### STATED PROBLEM
Copy out the lines verbatim, beginning with the line that contains "Given: Open Programų" and continuing through the line that contains "Looking at the", both included.

### ENTRIES SUPPLIED
┌────────

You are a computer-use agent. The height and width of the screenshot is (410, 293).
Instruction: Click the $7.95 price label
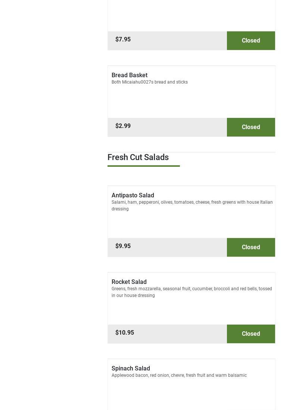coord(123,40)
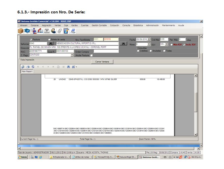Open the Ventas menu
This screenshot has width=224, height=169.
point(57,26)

└────────
┌────────

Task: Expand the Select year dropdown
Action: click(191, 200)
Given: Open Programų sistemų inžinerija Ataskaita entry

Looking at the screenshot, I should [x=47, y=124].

└────────

### THE ANSWER
Given: Open Programų sistemų inžinerija Ataskaita entry

Looking at the screenshot, I should [x=47, y=124].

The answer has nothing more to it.